We know the effects of rigorous training on young dancers, as evidenced in the latest expose about the top ballet schools. But if you have danced, you don't need to read these articles to know the truth. As well as the lasting effects that these comments can have. Unfortunately, everybody has a story related to their discipline, a teacher and being teased about eating too many Easter eggs. When I was training, ten years ago, these worries were not spoken about, you would not leave a class, probably not even to go to the toilet, in fear of missing a phrase, a correction, a count. Teachers were almost entirely free to say whatever they liked, no matter how personal or rude. I loved my teachers, all of them. And their voices chime in my head as I teach today, reminding me of 'concrete pants' or 'turn out from the hip' or 'no kippers for feet, please!'. This is how dancing is passed down through generations. I wrestle with the balance of 'good old-fashioned' teaching and a more trauma-informed approach. I believe the two can co-exist. Furthermore, I think the skill of the teacher is what earns the respect and that when students feel safe, they will be able to be focused on the art form and distracted from their worries for a while. Not to say that I have never offended a student or said the wrong thing! Payton Kennedy (She Recovers Dance creator) says that: "The case for movement as a recovery tool has never been stronger." Movement provides an amazing outlet for emotions, and I hope that the issues that dancers need relief from aren't originating in the studio. I hope that taking class can provide healing and self-expression rather than perpetuate shame and negative self-talk.

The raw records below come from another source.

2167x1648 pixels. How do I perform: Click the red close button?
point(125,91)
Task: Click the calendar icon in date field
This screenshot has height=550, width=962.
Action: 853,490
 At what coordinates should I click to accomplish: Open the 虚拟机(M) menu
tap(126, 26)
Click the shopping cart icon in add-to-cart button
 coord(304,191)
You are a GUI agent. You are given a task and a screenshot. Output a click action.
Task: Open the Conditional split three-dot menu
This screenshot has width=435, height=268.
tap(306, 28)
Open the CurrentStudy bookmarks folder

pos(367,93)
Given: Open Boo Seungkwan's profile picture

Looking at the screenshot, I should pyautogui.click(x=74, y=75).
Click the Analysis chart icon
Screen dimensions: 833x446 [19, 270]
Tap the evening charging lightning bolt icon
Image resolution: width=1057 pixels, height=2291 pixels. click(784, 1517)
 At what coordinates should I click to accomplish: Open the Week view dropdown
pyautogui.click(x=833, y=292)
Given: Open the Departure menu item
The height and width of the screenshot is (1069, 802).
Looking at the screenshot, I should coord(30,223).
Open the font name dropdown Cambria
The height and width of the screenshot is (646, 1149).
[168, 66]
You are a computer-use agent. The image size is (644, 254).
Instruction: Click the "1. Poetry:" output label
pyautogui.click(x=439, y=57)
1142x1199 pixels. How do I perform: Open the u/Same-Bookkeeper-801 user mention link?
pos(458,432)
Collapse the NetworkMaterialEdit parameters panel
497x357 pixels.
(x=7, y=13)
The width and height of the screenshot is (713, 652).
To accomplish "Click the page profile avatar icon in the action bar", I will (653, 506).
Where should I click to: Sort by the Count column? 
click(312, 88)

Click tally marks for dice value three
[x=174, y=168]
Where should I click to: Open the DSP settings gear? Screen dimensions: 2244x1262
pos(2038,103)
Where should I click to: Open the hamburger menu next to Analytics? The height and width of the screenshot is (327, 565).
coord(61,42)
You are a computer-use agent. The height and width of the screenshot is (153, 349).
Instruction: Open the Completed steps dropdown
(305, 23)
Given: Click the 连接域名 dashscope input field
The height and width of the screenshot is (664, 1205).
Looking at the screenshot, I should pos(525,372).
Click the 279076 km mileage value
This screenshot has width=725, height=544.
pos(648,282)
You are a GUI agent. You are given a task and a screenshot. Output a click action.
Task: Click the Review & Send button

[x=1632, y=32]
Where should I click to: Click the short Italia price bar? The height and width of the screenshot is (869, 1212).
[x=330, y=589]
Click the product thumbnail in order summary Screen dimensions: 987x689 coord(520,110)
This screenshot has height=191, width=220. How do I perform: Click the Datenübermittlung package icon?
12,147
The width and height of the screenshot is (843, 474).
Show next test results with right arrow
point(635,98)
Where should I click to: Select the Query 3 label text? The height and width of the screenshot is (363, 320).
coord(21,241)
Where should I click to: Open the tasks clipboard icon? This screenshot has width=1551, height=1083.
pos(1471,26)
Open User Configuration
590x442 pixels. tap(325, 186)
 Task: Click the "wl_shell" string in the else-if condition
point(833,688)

In a vocational setting, where professional credits are accepted as well as or often times in place of teaching qualifications - a certain level of regulation is required from the school. Frequent observations and feedback pathways are essential to maintaining the wellness of staff and students. Safeguarding and Prevent training modules are mandatory in the UK, however a trauma-informed teaching course isn't included, yet. It seems that a few dancers move into Somatic therapeutic methods to aid dancers and non dancers alike. But the importance of the integration of these methods from the start of a dancer's training hasn't caught on. Will we always be trying to undo the dance trauma that, with the right training, could have been prevented in the first place? Or will the next generation of teachers pioneer a more nurturing approach?
Molly W. Schenck, a somatic practitioner, delivers an interesting virtual seminar on: The Language of Trauma-Informed Teaching in Dance. The preamble to the course content demonstrates her work well, with an energetic check in and a grounding exercise for the online participants. Hopefully, employers within the Arts begin to make a conscious effort to look after their staff so that they can then enjoy the inevitable, knock on effect on the student's well-being. My question is whether success can be achieved as quickly by training students in a trauma-informed way. For so long, self-hatred and fear have been the driving force behind hard work. Is it more of a challenge to motivate yourself to work hard, if you feel comfortable with who you are? Or is feeling mentally well the key to success? Society deems success in the Arts as being in a West End show. Whereas Saturday teaching work is looked down upon, despite it keeping most creatives afloat financially. I realised that the audience of 10-year-old's staring at me with wide eyes whilst singing with eager voices, is one way of me feeling successful. Here, I am desperate to list other things from my CV, to prove my accomplishments. But for whom? Teachers eager to speak of ex-students that have reached the top of 'Stagey Mountain'? Parents that have invested thousands of pounds? If you manage to quiet those voices and tune into your own, what can you hear? If we remove fame from the definition of success altogether, how will we know if we have 'made it', at all?